立ちくらみだったら1日1回じゃ済まない人もいっぱいいるし、慣れもする。私の問題がそう重くないことを伝えるには良い言葉だと思ったのだが、氷室の表情は全く和らがない。

「そんな風に軽視できることじゃないでしょう」

言葉が荒くなっているのは、無意識のことだろうか。普段見ない彼の…これは、怒りだろうか。丁寧で、優しくて、いつも微笑みを絶やさなかった氷室でもこんな顔をするのか、と私は反論の言葉を忘れて、彼の怒っていてもなお綺麗な顔を阿呆のように見つめてしまう。

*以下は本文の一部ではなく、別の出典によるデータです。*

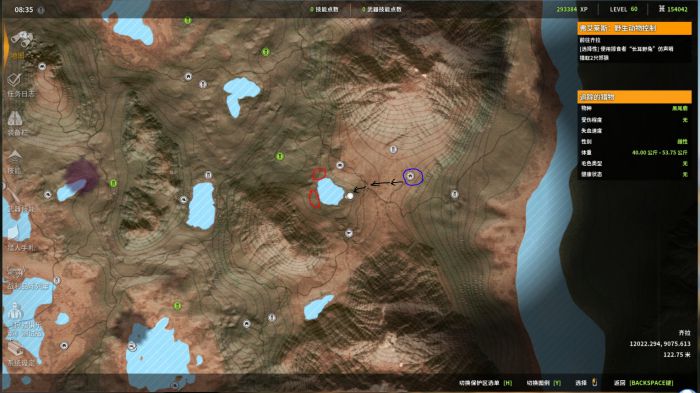Click the white player position dot by the lake
Image resolution: width=700 pixels, height=393 pixels.
350,196
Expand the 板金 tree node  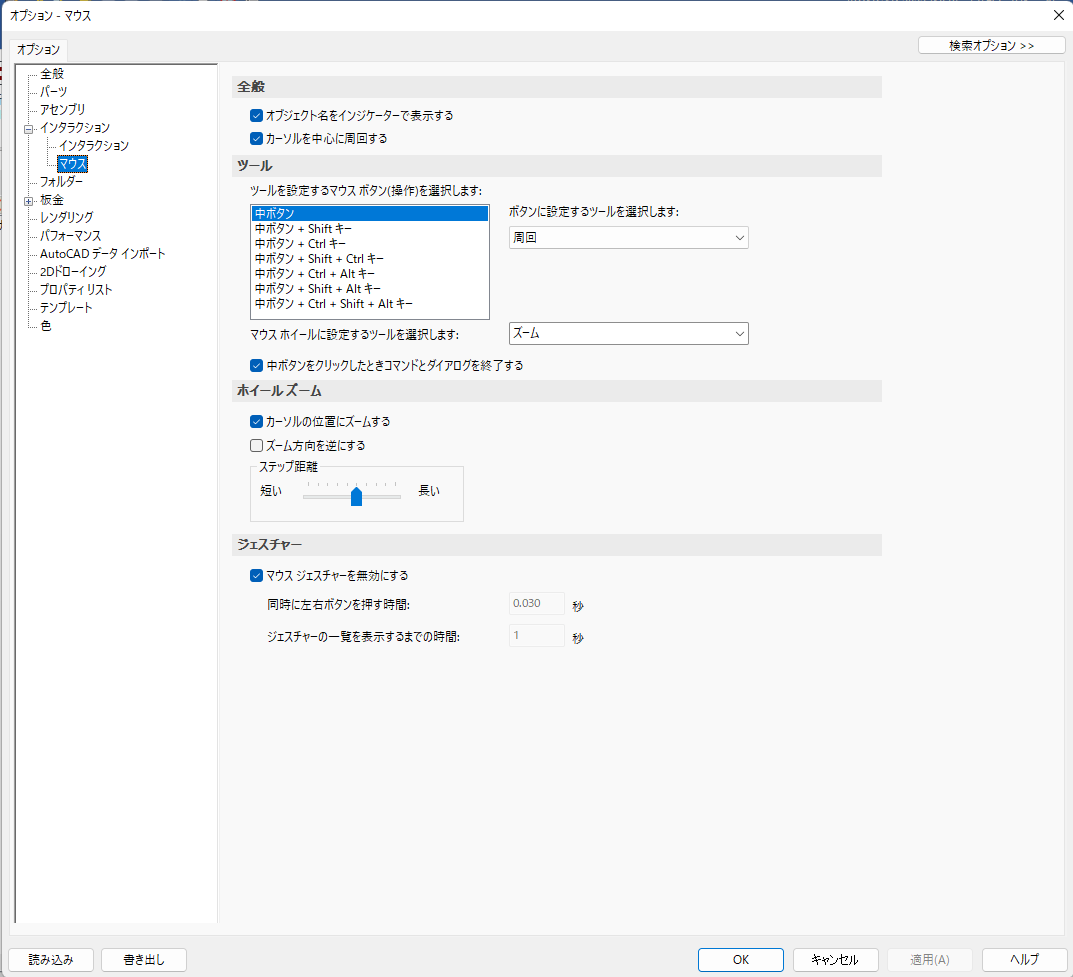(29, 200)
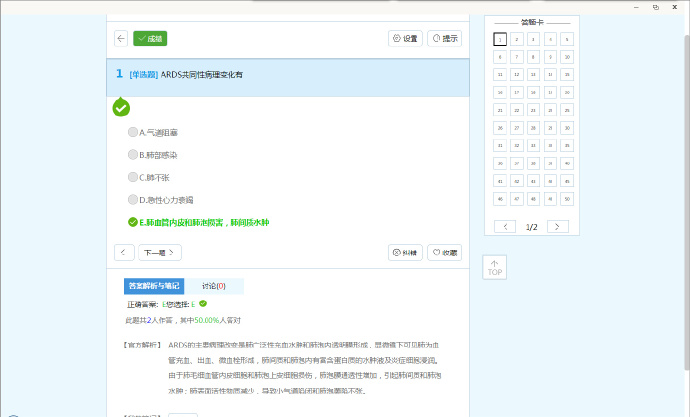The width and height of the screenshot is (690, 417).
Task: Click the vertical scrollbar on right edge
Action: click(x=685, y=200)
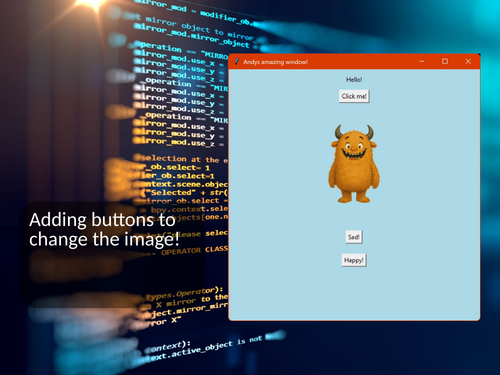Maximize the Andys amazing window
Image resolution: width=500 pixels, height=375 pixels.
click(x=445, y=61)
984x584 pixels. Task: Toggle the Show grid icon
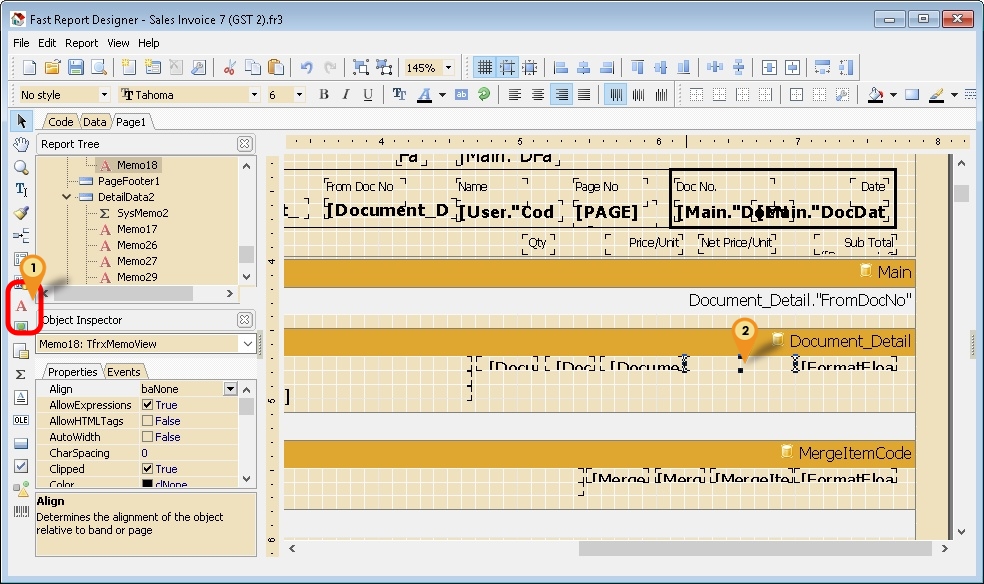tap(484, 67)
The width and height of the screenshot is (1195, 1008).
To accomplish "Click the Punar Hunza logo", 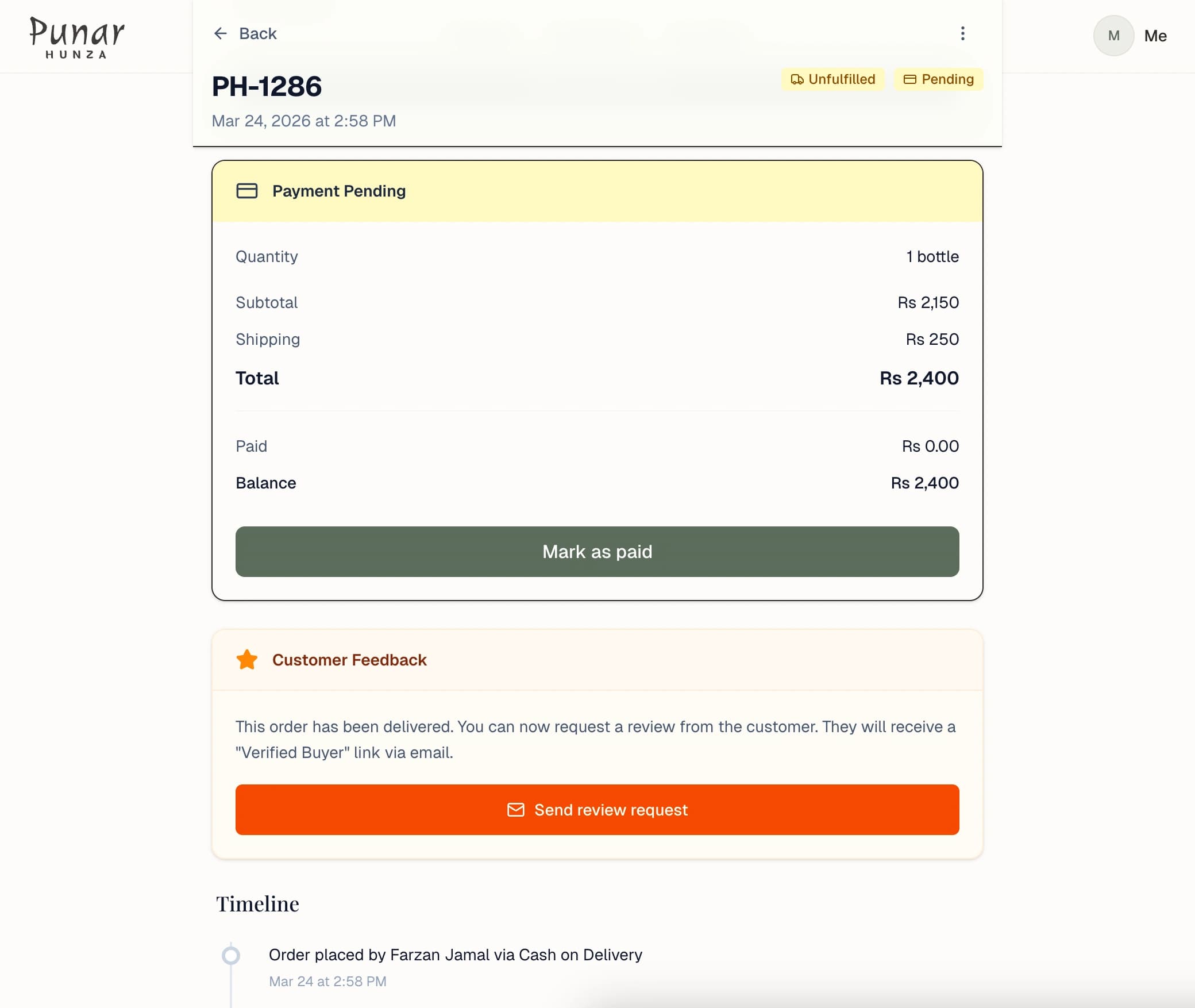I will [77, 37].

「痛くなくとも、様子が明らかに異常だったんです。心配するなって方が無理ですよ…」
「…ごめん」

呟くような反射の謝罪は、ちゃんと氷室の耳に届いたらしい。さっと彼の顔色が変わり、自分の言葉がまるで失言だったとでも言いたげに気まずそうに視線を逸らす。

「いえ…俺の方こそ、少し驚いてしまったもので…すみませんでした。今は、なんともないんですか?」
「うん、むしろああいう姿勢とってれば楽だから本当に大丈夫。びっくりさせたよね」
「びっくりは…ええ、しました。まさか未来を視る時にあんな風になるなんて想像してなくて…でもそうですよね、普通に考えて脳への負担が大きくかかっているのに体に何の影響も出ないはずないですよね」

私に確認しているというよりむしろ、自分に言い聞かせているような口ぶり。私は私でさっき氷室が見せた表情に対する驚きがまだ抜けていないのか、ちょっとだけ心臓の拍動が速くなっていた。

「部屋の前まで送ります」
「いや良いよ、今のは1日1回だけでもう今日はこれ以上ないから」
「心配なんです、俺が」
「ええー…」

随分と過保護な後輩だ。いつかこれは真面目に、私が親切にされることを苦手としている話をするべきだろうか、なんて失礼なことを考えて、もうそんな話は以前に何度もしていたことを思い出した。

それでも良いと、それでも優しくしてくれるのだと、彼は言った。

「…じゃあ、明日は9時に。体が思わしくないようであればすぐに言ってくださいね」
「大丈夫だって、ありがとう」

部屋の前で別れ、扉を閉めるその瞬間まで、氷室は不安そうな顔をしていた。